Monday, October 24, 2011

Storing documents in a database using EntityFramework Code First

Our team has been developing a workflow application that allows our Board of Regents to submit requests for information to one or more Regents institutions and allow those institutions to respond back in return.  There are a number of other requirements, but one I'd like to focus on is the need to allow the Board to upload a document that one or more institutions must download, fill in, then upload as their response. We expose the data in the application via an API that each institution can use with their own workflow applications to process requests for information internally.  We've also developed a companion application that our institution will use internally and make available to the other institutions as desired. The applications serve a limited number of users and has relatively light data requirements so we chose a database-centric approach for simplicity.
We're using EntityFramework Code First (actually, database first, code first, but that's a different post).

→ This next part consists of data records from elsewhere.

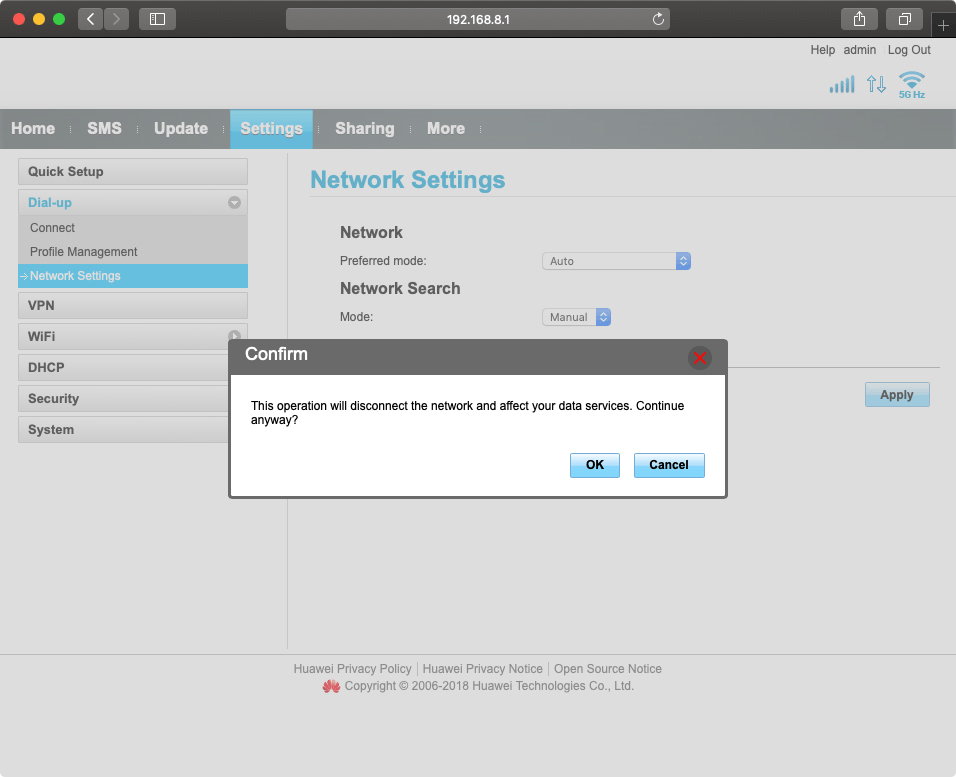Image resolution: width=956 pixels, height=777 pixels.
Task: Click the signal strength bars icon
Action: click(842, 85)
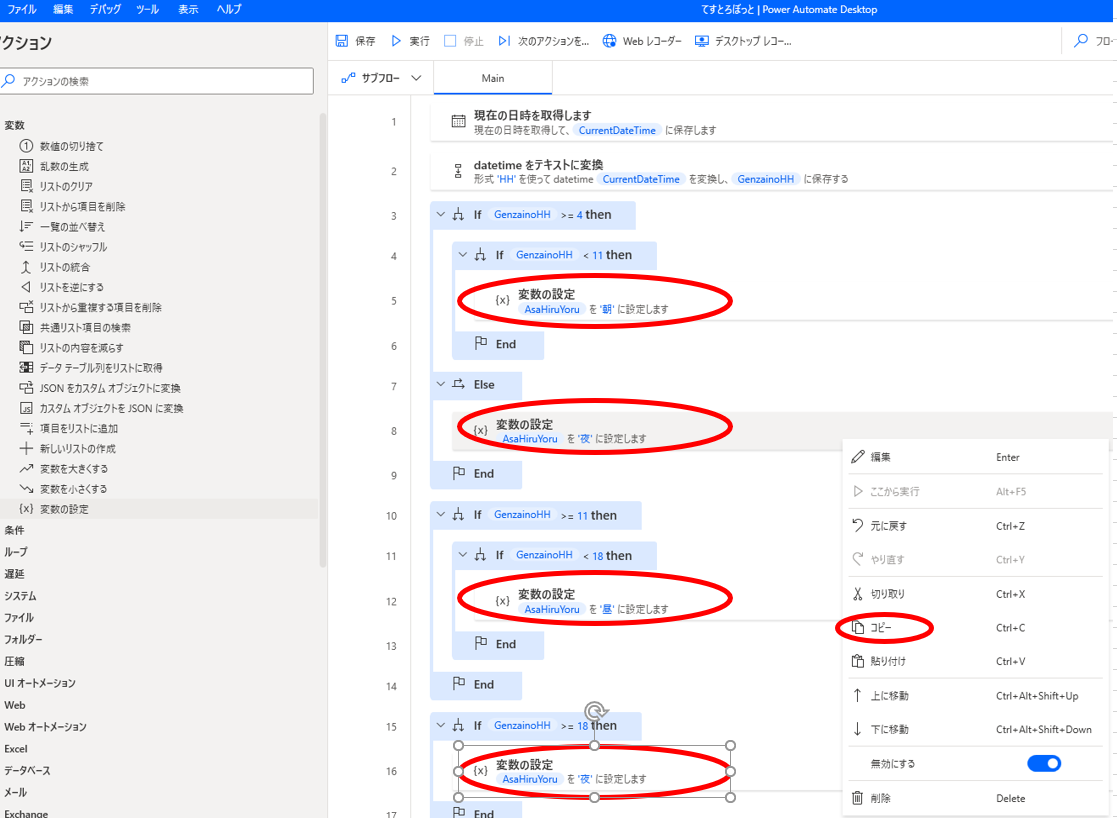
Task: Select 削除 in the context menu
Action: coord(881,798)
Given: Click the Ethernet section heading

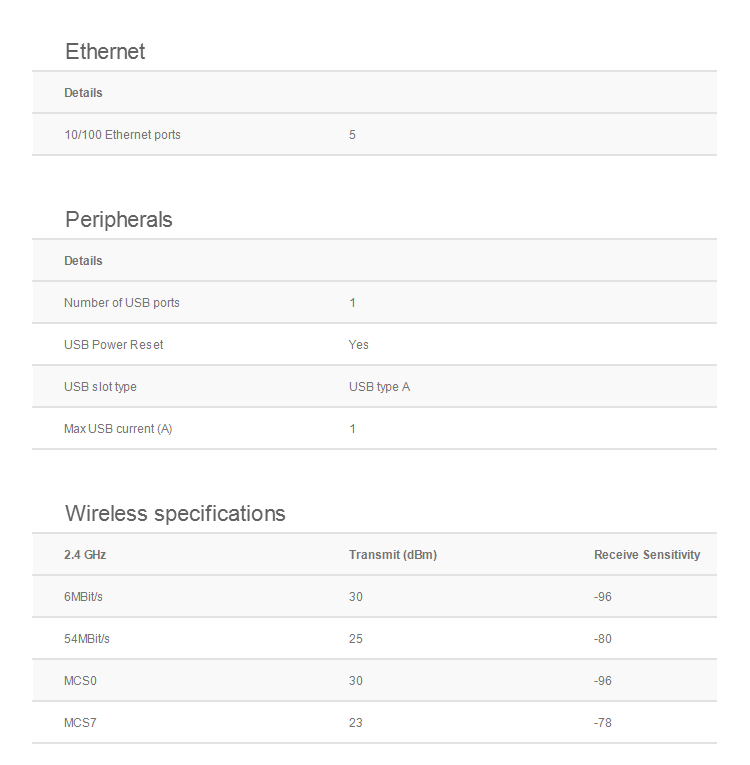Looking at the screenshot, I should [105, 52].
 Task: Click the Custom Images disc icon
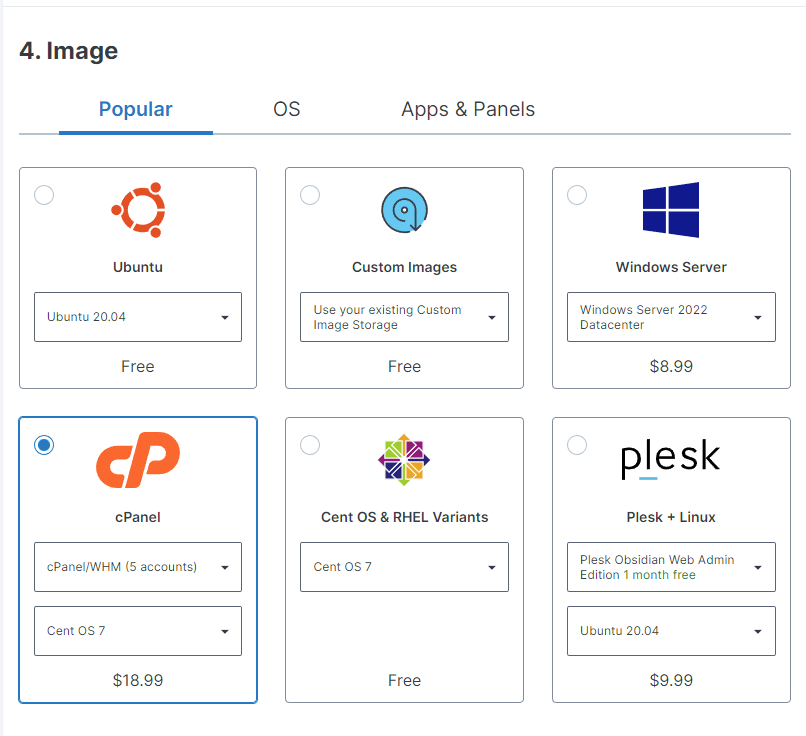[404, 210]

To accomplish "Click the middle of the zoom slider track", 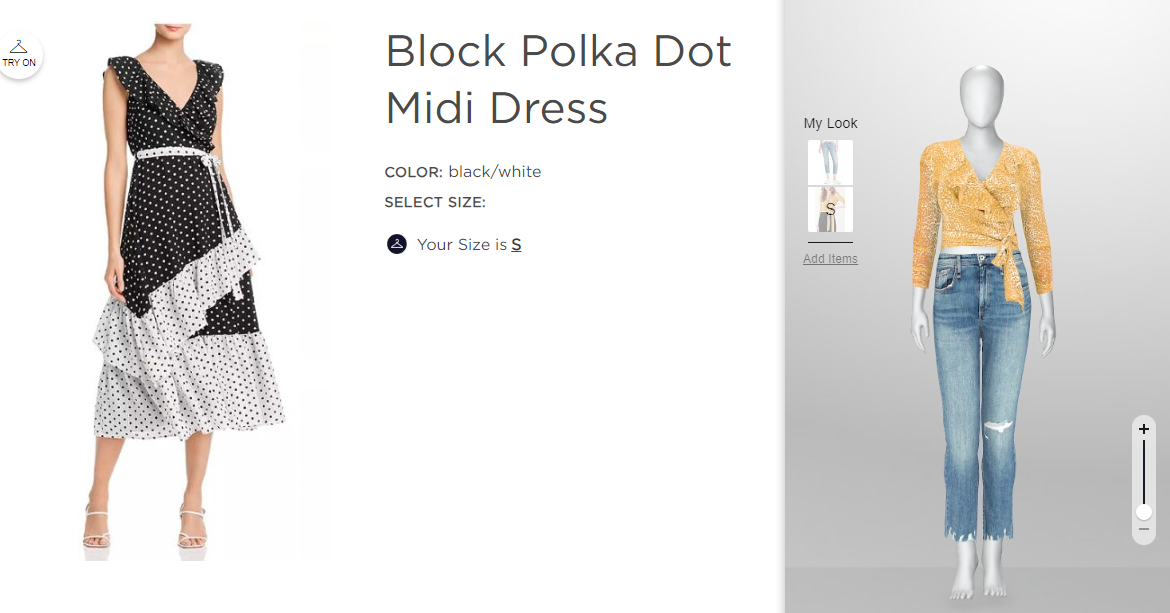I will click(x=1143, y=472).
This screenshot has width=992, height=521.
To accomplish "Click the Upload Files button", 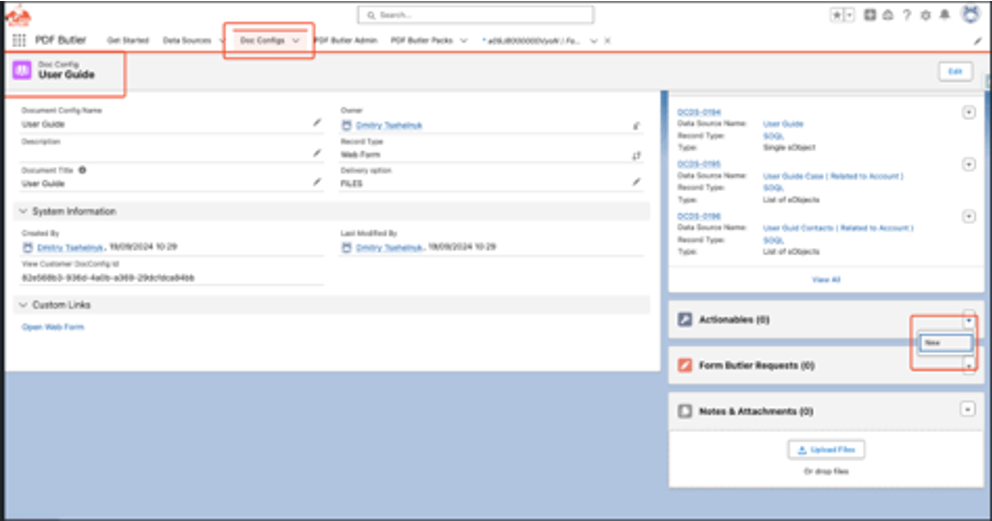I will (x=826, y=449).
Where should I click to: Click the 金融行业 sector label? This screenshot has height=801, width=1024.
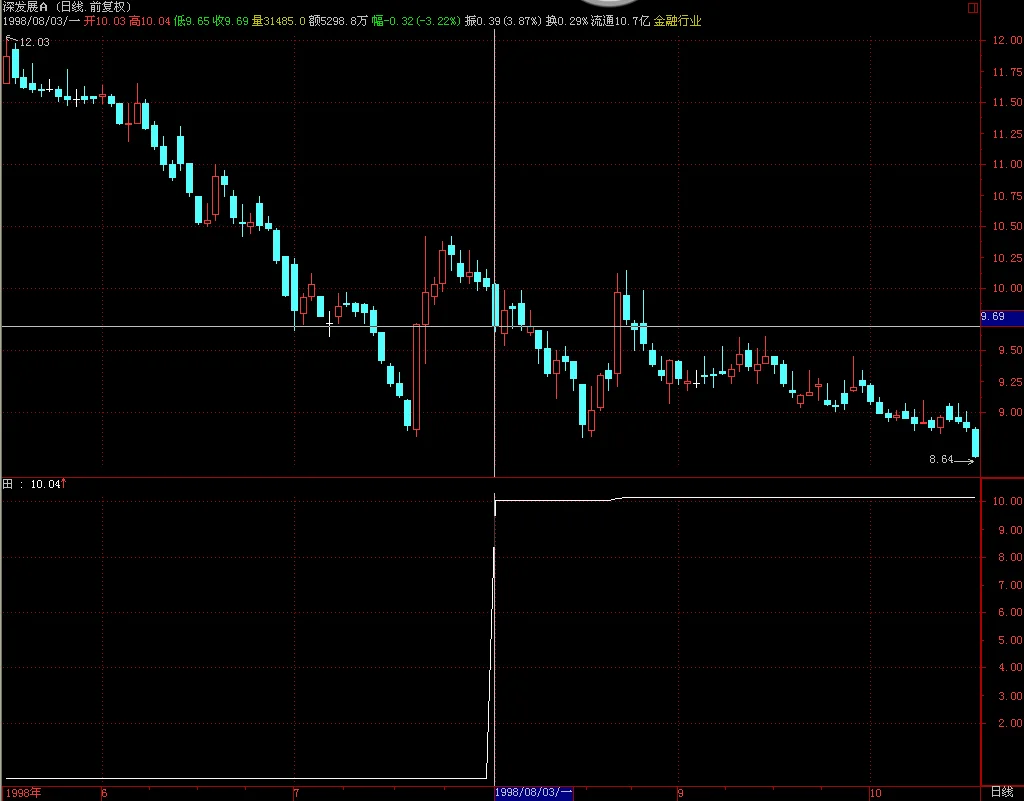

We've been through a couple of iterations on the approach and I thought I'd share our lessons learned.

First Approach
Our first approach was to use a single table per type holding both metadata and content for each type of attachment.  In our case we have three different types of documents, referred to internally as attachments, since that is how they are delivered via our web site: request attachments, response attachments, and a final response or "letter" attachment.  Using a single-table-per-type approach allows us to easily model the relationships between the main entity (Request/Response) and their related attachments (RequestAttachment and RequestLetter, and ResponseAttachment, respectively).  Even though the table schemas are identical, we segregate them into separate tables in order to keep the relationships and the models simple.
This approach is pretty clean.  On the model side we can refactor the code into a shared base class that all of the attachment entity models can derive from.  This fits in well with our standard model as well, in which we use an artificial primary key (identity) ID column and a Version (timestamp) column for concurrency control.  To be honest, we didn't really give this a lot of thought because it seemed a relatively straightforward mapping.
In developing the first, Regents, application our model seemed to work very well.  There were hints, however, that our choice might not be optimal.  First, we only need the attachment metadata to render links to the attachments in our views.  However, because of the model we're forced to either have two models per table, one for metadata-only and the other for the entire model, or we must load all of the data for each request.
Second, our "list" screens don't even reference the attachments, but our API needs to have a mechanism to "list" all requests to support synchronization between the main and client apps.   Again, we have a choice: our repository can be more complex, supporting different queries for different types of lists or we can use the same queries, but in some cases load extraneous data.  We chose to use a simpler repository and eager load attachments along with requests for information.  During development of the initial application, this seemed like a reasonable choice because the attachments tend to be small and the number of requests per "list" screen is small.  Better to do one request and get more information than needed than fire off many requests for a small amount of data was our thought.

Cracks Appear
At the point where we started on the synchronization support in our API, it became apparent that this approach was not going to work.  To reduce the chance of inconsistent data between client and master applications, we minimize the amount of data stored in the client application, pulling the details from the master application as necessary.  To ensure consistency, client applications, at least ours, will periodically synchronize the glue that connects entities in the client with their corresponding entities in the master application.
Unfortunately our approach to attachments meant that whenever this synchronization occurred, all of the attachments for all requests we being eagerly loaded.  The obvious fix for this was to back off to lazy loading, but this is less optimal for the master application, forcing it to make more requests whenever a "list" view is generated.  What we'd really like is to eager load the attachment metadata, but lazy load the attachment content since it is only needed at the point where an actual download of a particular attachment occurs.

Current Solution
The approach that we settled on (for now) is to use one table per type and one shared table for all content.  The first table includes the attachment metadata, including a foreign keys to the content and the related request or response (it acts as a join table with additional metadata).  The shared table contains only the value of the content.  The attachment metadata (join table) is eagerly loaded for most queries, but the attachment content is not.  The attachment content is only loaded when handling a download request for an attachment.

Some Notes

There are a couple of things that you should be aware of before adopting this approach.  First, if your data is larger than ours it might be better to use either a hybrid DB/file system approach or investigate using FileStream data in MSSQL.  You can find a nice introductory article by Jacob Sebastian at SimpleTalk and Paul S. Randal has a nice white paper on MSDN on using FileStream data.  Our solution fits into the sweet spot for table-based attachment storage.  Yours might not and the extra complexity of a hybrid or FileStream solution might be worth the effort. Second, all of this discussion is predicated on an ASP.NET MVC architecture and particularly one supporting an API used to synchronize with external applications.  I think the approach we are using is better than our original even for a single application, but we didn't really discover the original's drawbacks until we implemented the API.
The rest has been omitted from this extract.